Start Source text

= Cinder Jack =

Hungarian fairy tale

Cinder Jack (Hamupipöke) is a Hungarian fairy tale first collected by Hungarian author and poet János Erdélyi in the mid-19th century. It is classified in the international Aarne-Thompson-Uther Index as tale type ATU 530, "The Princess on the Glass Hill".

== Translations ==
The tale was translated into German language as Aschenbrödel by German author Gottlieb Stier.

== Summary ==
A peasant has three sons and owns a vineyard. He orders his three son to guard it, and sends the elder on the first night. The youth takes out a cake to eat and a frog appears to him, asking if he can share the food. The elder son takes out a stone and shoos the frog away, then shuts his eyes, heavy with sleep. When he wakes up, he sees that the fields have been destroyed. The second son is also ordered to watch the vineyard, but he also falls asleep and fails.

After his elder brothers fail, the youngest, named Cinder Jack, for he always sat on the ashes, asks his father to let him hold a night watch, just like the other two. His father laughs at the idea, but still indulges his son's wishes and lets him go for a turn in their vineyard. The same frog appears to Cinder Jack, who acts kindly towards it and shares his food. In return, the frog rewards him with three rods, "of copper, silver and gold", with which to tame three horses that have been trampling his father's vineyard. Just as the frog predicted, the three wild horses appear, of the same colour as the rods, and Cinder Jack strikes each with the respective rods. Now tamed, the three horses calm down and spare the vineyard.

End Source text
Start Stored data

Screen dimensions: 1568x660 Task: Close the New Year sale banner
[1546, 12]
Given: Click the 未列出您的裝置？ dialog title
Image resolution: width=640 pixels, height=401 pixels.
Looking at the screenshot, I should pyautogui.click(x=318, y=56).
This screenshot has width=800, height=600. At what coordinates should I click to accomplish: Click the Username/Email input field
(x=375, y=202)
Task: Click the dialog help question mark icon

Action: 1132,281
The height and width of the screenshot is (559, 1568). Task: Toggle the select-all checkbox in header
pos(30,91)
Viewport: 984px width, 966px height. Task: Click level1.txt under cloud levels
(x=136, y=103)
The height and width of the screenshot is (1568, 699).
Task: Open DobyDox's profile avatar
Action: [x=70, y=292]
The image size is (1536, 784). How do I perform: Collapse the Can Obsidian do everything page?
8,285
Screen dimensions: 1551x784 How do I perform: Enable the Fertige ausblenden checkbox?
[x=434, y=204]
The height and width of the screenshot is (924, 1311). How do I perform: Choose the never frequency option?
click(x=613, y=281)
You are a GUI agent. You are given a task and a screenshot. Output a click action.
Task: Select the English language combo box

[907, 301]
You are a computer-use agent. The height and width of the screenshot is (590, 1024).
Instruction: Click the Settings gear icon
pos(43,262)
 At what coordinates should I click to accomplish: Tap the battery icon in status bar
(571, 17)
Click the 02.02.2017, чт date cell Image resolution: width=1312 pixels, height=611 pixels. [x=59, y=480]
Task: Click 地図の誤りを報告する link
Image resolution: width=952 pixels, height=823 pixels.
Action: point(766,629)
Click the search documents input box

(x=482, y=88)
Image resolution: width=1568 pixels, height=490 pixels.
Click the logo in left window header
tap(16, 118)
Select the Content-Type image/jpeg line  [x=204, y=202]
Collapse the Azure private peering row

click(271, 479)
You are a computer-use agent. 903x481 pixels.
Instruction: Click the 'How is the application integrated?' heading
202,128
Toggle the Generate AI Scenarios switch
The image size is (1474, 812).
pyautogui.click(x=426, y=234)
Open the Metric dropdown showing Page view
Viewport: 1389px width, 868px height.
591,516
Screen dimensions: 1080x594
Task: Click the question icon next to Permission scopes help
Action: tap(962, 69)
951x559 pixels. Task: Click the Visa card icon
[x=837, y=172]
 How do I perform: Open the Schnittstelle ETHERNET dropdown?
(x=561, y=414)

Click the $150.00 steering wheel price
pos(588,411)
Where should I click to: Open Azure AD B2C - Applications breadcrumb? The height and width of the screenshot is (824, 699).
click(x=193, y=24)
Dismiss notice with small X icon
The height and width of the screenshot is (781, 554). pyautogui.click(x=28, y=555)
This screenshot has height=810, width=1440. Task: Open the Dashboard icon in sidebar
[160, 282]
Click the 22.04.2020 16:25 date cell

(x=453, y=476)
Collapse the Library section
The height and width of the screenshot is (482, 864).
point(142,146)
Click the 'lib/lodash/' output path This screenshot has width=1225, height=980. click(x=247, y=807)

End Stored data

• [Exercise directions]
Please resume the Cinder Jack article above the records, picking up right after its last sentence.

• [Answer below]
Some time later, on a Sunday, the king sets a challenge: he erects a high fir pole in front of the church and ties a golden rosemary; whoever gets it in one jump on horseback, shall marry the princess. Many knights assemble to try their luck in getting the rosemary. Suddenly, a mysterious knight, clad in copper armor and on a copper horse, rides into the crowd, jumps very high, grabs the rosemary, and rides away. Cinder Jack's brothers go back home and tell his brother about the mysterious knight. The youth then says he actually saw the knight, from up the hoarding. His brothers then destroy it so their cadet cannot see anything more.

The next Sunday, the king sets a similar challenge: he erects an ever higher pole, and places a golden apple on it. Once again, many knights assemble to try their luck, but only a mysterious knight in silver armour, on a silver horse, beats the challenge, jumping very high and fetching the golden apple. Cinder Jack's brothers return home and tells their cadet about the knight in silver, and the youth says he watched the events from the pigsty, which is broken down.

On a third Sunday, the king places a silk handkerchief interwoven with gold in a higher pole, for another round of challenges. Once again, a mysterious knight, this time in golden armour and riding a golden horse, comes and claims the handkerchief for himself, after jumping very high. This time, Cinder Jack tells his elder brothers he saw everything from the roof of the house, so they break down the roof.

Finally, the king announces that the mysterious knight should appear before him with the prizes so he could be married to the princess, but the winner does not come. Then, he orders every men to be brought before him, and still the knight does not appear, until the man in question arrives on the golden horse. When he lifts his visor, it is Cinder Jack. The youth rebuild his brothers' house, then gets to marry the princess and reign after his father-in-law.

== Analysis ==
=== Tale type ===
The Hungarian National Catalogue of Folktales (MNK) classifies the tale as type AaTh 530, Az üveghegyi királykisasszony ("The King's Daughter of the Glass Mountain"): a man's three sons either guard their fields at night, or hold a vigil at their father's grave at night, but only the third and youngest son is successful, and obtains three wonderful páripas ('horses'), which he uses to beat the challenge of climbing the Glass Mountain. The tale corresponds, in the international Aarne-Thompson-Uther Index, to tale type ATU 530, "The Princess on the Glass Mountain".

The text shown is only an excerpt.